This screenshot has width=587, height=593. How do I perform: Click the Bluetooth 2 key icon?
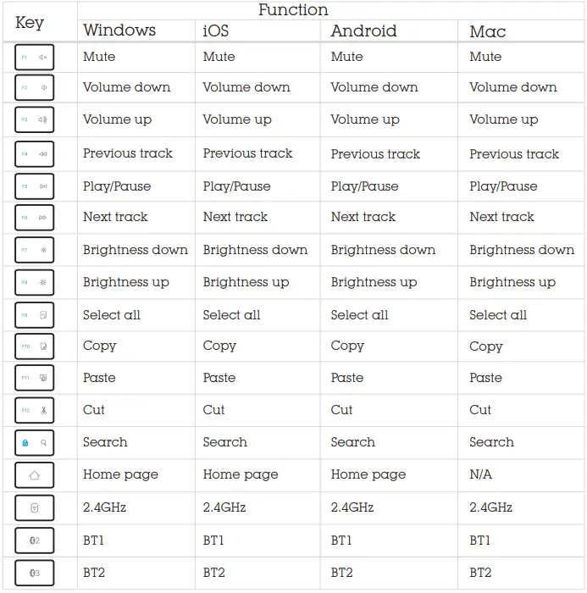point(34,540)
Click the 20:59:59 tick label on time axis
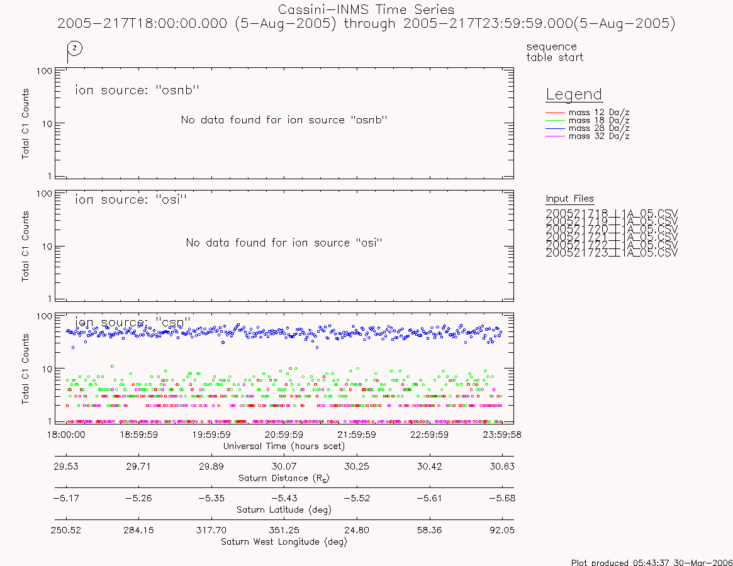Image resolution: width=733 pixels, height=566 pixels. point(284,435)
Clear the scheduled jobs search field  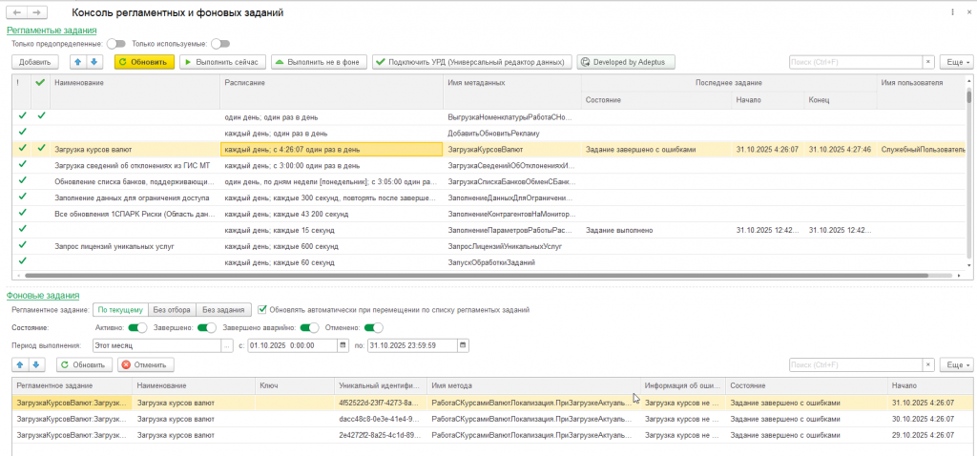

============

Print every line of the listing exactly, please, and leave the images out.

• [Solution to the exercise]:
This screenshot has width=587, height=593. How do I perform: Click the Bluetooth 2 key icon?
point(34,540)
Click the 20:59:59 tick label on time axis
Image resolution: width=733 pixels, height=566 pixels. point(284,435)
Clear the scheduled jobs search field  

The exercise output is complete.